Your instructions ::
Convert each line of the records below into a string in a JSON list, one string per line, and omit the blank lines.

Records on where items appear ::
________________________
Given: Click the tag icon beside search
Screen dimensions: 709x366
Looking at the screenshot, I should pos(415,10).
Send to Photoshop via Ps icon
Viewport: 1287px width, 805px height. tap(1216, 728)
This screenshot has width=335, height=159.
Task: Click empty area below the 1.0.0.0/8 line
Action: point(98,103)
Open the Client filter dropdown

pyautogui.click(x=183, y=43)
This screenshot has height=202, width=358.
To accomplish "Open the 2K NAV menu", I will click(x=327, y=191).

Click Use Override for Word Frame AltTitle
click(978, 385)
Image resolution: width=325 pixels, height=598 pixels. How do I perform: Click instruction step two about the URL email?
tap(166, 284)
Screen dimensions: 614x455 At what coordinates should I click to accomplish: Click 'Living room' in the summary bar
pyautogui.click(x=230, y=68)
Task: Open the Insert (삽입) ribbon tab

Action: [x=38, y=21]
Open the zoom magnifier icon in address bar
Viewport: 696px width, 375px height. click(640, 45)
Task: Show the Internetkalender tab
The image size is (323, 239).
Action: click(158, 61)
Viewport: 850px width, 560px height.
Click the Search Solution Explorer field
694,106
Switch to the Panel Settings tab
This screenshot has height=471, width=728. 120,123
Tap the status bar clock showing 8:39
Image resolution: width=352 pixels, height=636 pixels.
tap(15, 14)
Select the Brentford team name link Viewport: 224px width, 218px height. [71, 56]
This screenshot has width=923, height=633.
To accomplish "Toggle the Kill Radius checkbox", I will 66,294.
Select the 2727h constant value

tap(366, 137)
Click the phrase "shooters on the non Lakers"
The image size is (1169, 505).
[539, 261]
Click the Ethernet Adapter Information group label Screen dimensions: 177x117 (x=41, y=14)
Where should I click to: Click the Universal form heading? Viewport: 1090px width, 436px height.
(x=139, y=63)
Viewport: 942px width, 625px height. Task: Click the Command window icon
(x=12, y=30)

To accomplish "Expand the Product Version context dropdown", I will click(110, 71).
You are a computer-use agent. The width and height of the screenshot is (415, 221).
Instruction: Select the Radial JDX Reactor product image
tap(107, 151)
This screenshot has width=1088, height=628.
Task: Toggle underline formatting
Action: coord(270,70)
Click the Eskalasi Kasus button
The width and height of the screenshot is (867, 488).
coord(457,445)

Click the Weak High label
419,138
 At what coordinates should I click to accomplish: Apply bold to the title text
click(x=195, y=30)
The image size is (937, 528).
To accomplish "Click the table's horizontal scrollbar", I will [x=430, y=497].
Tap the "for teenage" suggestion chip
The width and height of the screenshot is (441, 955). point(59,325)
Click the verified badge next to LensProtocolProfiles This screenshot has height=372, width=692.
________________________
Final result ::
[
  "Given: Click the tag icon beside search",
  "Screen dimensions: 709x366",
  "Looking at the screenshot, I should pos(415,10).",
  "Send to Photoshop via Ps icon",
  "Viewport: 1287px width, 805px height. tap(1216, 728)",
  "This screenshot has width=335, height=159.",
  "Task: Click empty area below the 1.0.0.0/8 line",
  "Action: point(98,103)",
  "Open the Client filter dropdown",
  "pyautogui.click(x=183, y=43)",
  "This screenshot has height=202, width=358.",
  "To accomplish \"Open the 2K NAV menu\", I will click(x=327, y=191).",
  "Click Use Override for Word Frame AltTitle",
  "click(978, 385)",
  "Image resolution: width=325 pixels, height=598 pixels. How do I perform: Click instruction step two about the URL email?",
  "tap(166, 284)",
  "Screen dimensions: 614x455 At what coordinates should I click to accomplish: Click 'Living room' in the summary bar",
  "pyautogui.click(x=230, y=68)",
  "Task: Open the Insert (삽입) ribbon tab",
  "Action: [x=38, y=21]",
  "Open the zoom magnifier icon in address bar",
  "Viewport: 696px width, 375px height. click(640, 45)",
  "Task: Show the Internetkalender tab",
  "The image size is (323, 239).",
  "Action: click(158, 61)",
  "Viewport: 850px width, 560px height.",
  "Click the Search Solution Explorer field",
  "694,106",
  "Switch to the Panel Settings tab",
  "This screenshot has height=471, width=728. 120,123",
  "Tap the status bar clock showing 8:39",
  "Image resolution: width=352 pixels, height=636 pixels.",
  "tap(15, 14)",
  "Select the Brentford team name link Viewport: 224px width, 218px height. [71, 56]",
  "This screenshot has width=923, height=633.",
  "To accomplish \"Toggle the Kill Radius checkbox\", I will 66,294.",
  "Select the 2727h constant value",
  "tap(366, 137)",
  "Click the phrase \"shooters on the non Lakers\"",
  "The image size is (1169, 505).",
  "[539, 261]",
  "Click the Ethernet Adapter Information group label Screen dimensions: 177x117 (x=41, y=14)",
  "Where should I click to: Click the Universal form heading? Viewport: 1090px width, 436px height.",
  "(x=139, y=63)",
  "Viewport: 942px width, 625px height. Task: Click the Command window icon",
  "(x=12, y=30)",
  "To accomplish \"Expand the Product Version context dropdown\", I will click(110, 71).",
  "You are a computer-use agent. The width and height of the screenshot is (415, 221).",
  "Instruction: Select the Radial JDX Reactor product image",
  "tap(107, 151)",
  "This screenshot has width=1088, height=628.",
  "Task: Toggle underline formatting",
  "Action: coord(270,70)",
  "Click the Eskalasi Kasus button",
  "The width and height of the screenshot is (867, 488).",
  "coord(457,445)",
  "Click the Weak High label",
  "419,138",
  " At what coordinates should I click to accomplish: Apply bold to the title text",
  "click(x=195, y=30)",
  "The image size is (937, 528).",
  "To accomplish \"Click the table's horizontal scrollbar\", I will [x=430, y=497].",
  "Tap the \"for teenage\" suggestion chip",
  "The width and height of the screenshot is (441, 955). point(59,325)",
  "Click the verified badge next to LensProtocolProfiles This screenshot has height=372, width=692."
]